Cronaca locale

Trafficanti di clandestini la base logistica a Milano

Gravitava nella «casbah» cittadina il pakistano che procurava documenti falsi agli immigrati

Paola Fucilieri

L'ultima telefonata, quasi profetica, la sera prima di essere arrestato dai carabinieri del Ros di Milano, è stata per la sua convivente pakistana. Che, come tutte le donne, sapeva benissimo con chi aveva a che fare: il suo uomo, il connazionale 27enne Ahsan «Hassan» Muhammad, che condivideva con lei l'appartamento di via Venini 16, spesso la lasciava sola per passare la notte fuori impegnato in ben altri amori. E magari, perso nell'oblio dei sensi, si scordava di chiamarla. Invece venerdì sera Hassan riceve un sms della sua ragazza e, dopo 5 minuti, la richiama. «Vedi che sono stato bravo? Ti ho richiamato come promesso. Sto ancora bene» le dice al telefono. La donna chiede spiegazioni su quell'«ancora» che lascia presagire qualcosa di negativo. «E chissà - risponde lui scherzando - questa potrebbe essere l'ultima telefonata». Dall'altra parte gli investigatori che intercettano la conversazione tremano: Hassan ha capito che per lui, tra qualche ora, scatteranno le manette? Impossibile!

Infatti Muhammad non sa nulla, chiacchiera così, tanto per fare.

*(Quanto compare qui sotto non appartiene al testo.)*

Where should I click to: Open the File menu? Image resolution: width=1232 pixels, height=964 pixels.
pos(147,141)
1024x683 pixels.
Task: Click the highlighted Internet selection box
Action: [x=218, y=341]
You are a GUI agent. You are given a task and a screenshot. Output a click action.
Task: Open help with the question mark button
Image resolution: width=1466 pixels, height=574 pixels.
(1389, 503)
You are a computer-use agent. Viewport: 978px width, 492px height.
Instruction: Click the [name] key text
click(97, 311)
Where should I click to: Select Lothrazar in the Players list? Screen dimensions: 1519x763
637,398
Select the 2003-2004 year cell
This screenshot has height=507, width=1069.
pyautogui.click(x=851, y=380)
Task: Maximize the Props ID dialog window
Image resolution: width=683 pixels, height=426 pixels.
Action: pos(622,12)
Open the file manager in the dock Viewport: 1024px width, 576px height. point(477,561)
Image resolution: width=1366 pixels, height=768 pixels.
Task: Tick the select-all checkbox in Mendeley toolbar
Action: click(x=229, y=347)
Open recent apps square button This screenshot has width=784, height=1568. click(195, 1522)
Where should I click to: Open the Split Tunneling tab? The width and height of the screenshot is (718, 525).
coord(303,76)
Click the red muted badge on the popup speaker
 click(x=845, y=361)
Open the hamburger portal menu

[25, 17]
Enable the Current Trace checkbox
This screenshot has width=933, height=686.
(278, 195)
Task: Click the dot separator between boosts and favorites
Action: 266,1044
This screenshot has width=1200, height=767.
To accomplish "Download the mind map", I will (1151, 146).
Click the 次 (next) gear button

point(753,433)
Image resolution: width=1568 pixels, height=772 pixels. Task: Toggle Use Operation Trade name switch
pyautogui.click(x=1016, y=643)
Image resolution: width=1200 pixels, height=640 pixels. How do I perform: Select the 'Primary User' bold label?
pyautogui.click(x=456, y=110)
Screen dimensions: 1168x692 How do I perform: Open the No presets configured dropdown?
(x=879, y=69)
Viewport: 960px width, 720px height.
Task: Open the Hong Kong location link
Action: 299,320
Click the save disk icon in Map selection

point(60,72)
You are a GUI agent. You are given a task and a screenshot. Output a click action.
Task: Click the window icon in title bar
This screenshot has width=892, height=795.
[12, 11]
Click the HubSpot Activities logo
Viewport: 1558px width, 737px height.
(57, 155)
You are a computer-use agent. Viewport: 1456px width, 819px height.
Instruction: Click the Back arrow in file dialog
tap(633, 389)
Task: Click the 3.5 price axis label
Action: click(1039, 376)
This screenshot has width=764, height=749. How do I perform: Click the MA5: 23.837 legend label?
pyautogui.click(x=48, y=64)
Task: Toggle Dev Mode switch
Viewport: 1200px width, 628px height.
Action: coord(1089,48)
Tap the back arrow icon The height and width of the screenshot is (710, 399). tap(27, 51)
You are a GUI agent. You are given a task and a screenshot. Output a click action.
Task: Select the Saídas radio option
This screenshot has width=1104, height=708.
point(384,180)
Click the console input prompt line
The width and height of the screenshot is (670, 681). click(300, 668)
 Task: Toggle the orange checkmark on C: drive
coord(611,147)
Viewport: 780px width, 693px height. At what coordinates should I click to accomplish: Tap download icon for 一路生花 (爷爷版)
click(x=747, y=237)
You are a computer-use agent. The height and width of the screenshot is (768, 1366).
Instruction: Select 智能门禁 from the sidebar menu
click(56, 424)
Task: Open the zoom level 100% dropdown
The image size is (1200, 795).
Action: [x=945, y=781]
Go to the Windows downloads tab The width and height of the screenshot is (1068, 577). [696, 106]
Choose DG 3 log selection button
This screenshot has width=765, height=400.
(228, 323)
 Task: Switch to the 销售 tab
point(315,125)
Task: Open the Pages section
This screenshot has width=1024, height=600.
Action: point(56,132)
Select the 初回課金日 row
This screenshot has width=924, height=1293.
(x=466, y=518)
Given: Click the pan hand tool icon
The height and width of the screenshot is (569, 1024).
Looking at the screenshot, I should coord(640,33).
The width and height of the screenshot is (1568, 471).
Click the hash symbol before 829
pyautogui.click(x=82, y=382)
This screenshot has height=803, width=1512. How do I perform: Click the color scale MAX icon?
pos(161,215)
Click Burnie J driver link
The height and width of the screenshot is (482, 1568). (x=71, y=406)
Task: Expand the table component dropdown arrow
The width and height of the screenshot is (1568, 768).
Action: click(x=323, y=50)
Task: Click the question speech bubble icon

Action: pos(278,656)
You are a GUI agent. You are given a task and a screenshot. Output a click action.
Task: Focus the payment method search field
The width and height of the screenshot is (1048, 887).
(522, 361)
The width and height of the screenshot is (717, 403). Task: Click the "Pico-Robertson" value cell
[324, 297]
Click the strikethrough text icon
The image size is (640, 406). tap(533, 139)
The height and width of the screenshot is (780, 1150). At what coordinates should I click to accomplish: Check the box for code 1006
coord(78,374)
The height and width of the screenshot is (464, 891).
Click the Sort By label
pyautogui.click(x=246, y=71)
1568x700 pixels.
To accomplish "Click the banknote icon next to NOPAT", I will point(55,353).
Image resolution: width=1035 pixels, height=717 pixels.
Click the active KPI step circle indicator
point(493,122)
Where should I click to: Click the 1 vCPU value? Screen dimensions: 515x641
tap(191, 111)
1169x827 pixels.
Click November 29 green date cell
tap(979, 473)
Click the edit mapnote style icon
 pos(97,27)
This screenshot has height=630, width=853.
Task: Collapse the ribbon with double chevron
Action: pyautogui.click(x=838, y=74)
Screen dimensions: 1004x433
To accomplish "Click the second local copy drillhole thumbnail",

E ieri mattina alle 5 lo arrestano puntualmente a casa sua in via Venini per poi portarlo in caserma in via Lamarmora 29. L'uomo che forniva i documenti falsi ai migranti afghani e pakistani arrivati dalla Slovenia e dall'Ungheria attraverso il confine friulano stipati su furgoni Fiat Ducato, è l'ultimo anello di un'associazione per delinquere finalizzata all'immigrazione clandestina a cui appartengono altri suoi tre connazionali, già in carcere tra l'Ungheria, la Slovenia e Verona. Un'organizzazione che, facendosi pagare 1000 euro a persona, è stata sgominata in otto mesi d'indagine condotte dal Ros di Udine, dalla Dda di Trieste, dal Ros di Milano e dall'Europol con le polizie slovena e ungherese e in parte anche dalla questura di Gorizia.

Muhammad, spregiudicato quanto basta, lavorava in un call center e money transfer in via Gaffurio, a due passi da via Venini, ma passava il suo tempo libero in via Padova e in viale Monza. Dove, da musulmano non praticante, si concedeva vizi e piaceri di ogni genere, incontrandosi con altri pakistani.

«I documenti? Me li forniva un tizio che incontravo in un bar, ma non ho mai saputo il suo nome, avevo solo il telefono» ha spiegato, facendo il finto tonto, ai carabinieri che l'hanno torchiato prima di portarlo a San Vittore. Ora il Ros di Milano proprio quel «tizio» e la sua stamperia vuole trovare.

I documenti falsi, anche se non sono capolavori, potrebbero infatti far gola agli amici del Califfato, in particolare agli aspiranti foreign fighters.